NDI can be either acquired or inherited. It is most commonly inherited as an X-linked recessive disorder involving mutations of the V2R gene. This means that mutations of the V2R gene produce defective vasopressin-2 receptors which cannot bind with AVP. Thus the process culminating in water reabsorption and urine concentration cannot be initiated. In X-linked recessive disorders the females carry the defective gene on one of their two X chromosomes and can pass it on to either their sons or daughters. But their sons will be much more likely to express the disorder than their daughters, who will become carriers of the defective gene.
Because it is a recessive disorder, the female carriers are much less likely to express NDI than their sons, should these sons inherit the defective gene, because males only have one X chromosome whereas females have two. Females can have X-linked NDI because sometimes both their V2R genes carry different mutations (genes can be mutated in many different ways) or sometimes they have only one mutated V2R gene, but the healthy one gets inactivated and the mutated one can then express itself.
The other, much rarer, form of inherited NDI involves mutations in the AQP2 gene. If the AQP2 gene is mutated it can produce aquaporin-2s that cannot insert themselves into the apex of the collecting duct cell membrane in order to make them more water permeable. The AQP2 gene is not located on a sex chromosome, but on one of the 22 autosomal (i.e. non-sex) chromosome pairs alike in both males and females. It is inherited most often in an autosomal recessive manner. (Genes come in pairs, e.g. there are two AQP2 genes -- one inherited from the mother and one from the father. If a mutation is recessive, both of the genes the offspring inherits from his parents must be defective in order for the characteristic associated with the gene to express itself. In this case, both the AQP2 genes the child receives from his parents must be defective in order for NDI to occur. Though there have been two cases where only one of the parent's AQP2 gene was defective and the offspring still expressed NDI.)
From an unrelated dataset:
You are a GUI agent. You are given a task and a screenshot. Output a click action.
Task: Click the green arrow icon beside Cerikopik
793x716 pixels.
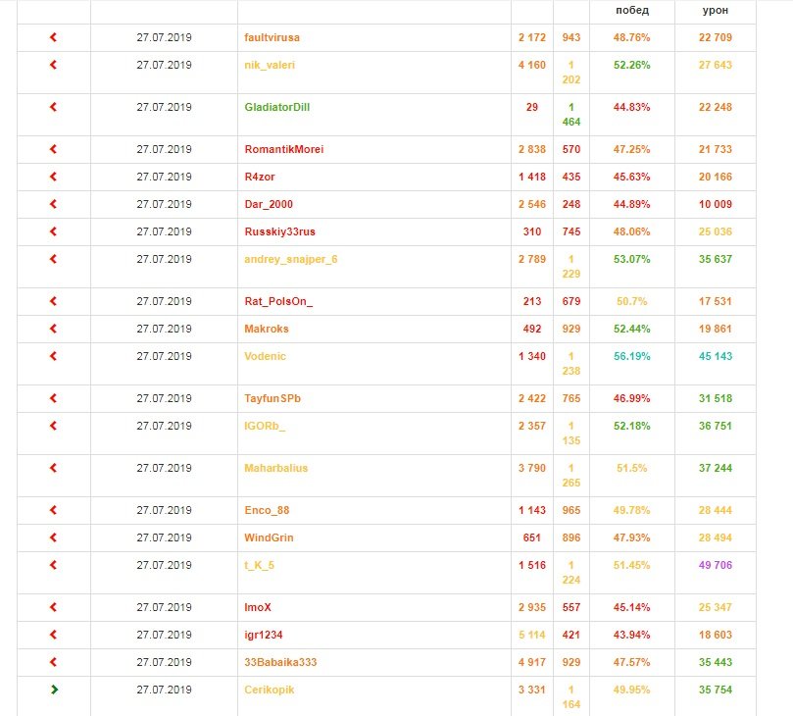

Patients with NDI, whether it is caused by a defective V2R gene or a defective AQP2 gene, express the same symptoms. One way to differentiate the cause is to administer a synthetic analog of AVP to the patient and then measure certain factors involved in the blood clotting process because they too are dependent on normally functioning V2R. If the patient's blood clotting factors respond normally to the synthetic AVP, then the clinician can assume the patient's NDI is due to defective AQP2 genes. If these factors do not respond, then the cause of NDI is most likely defective V2R.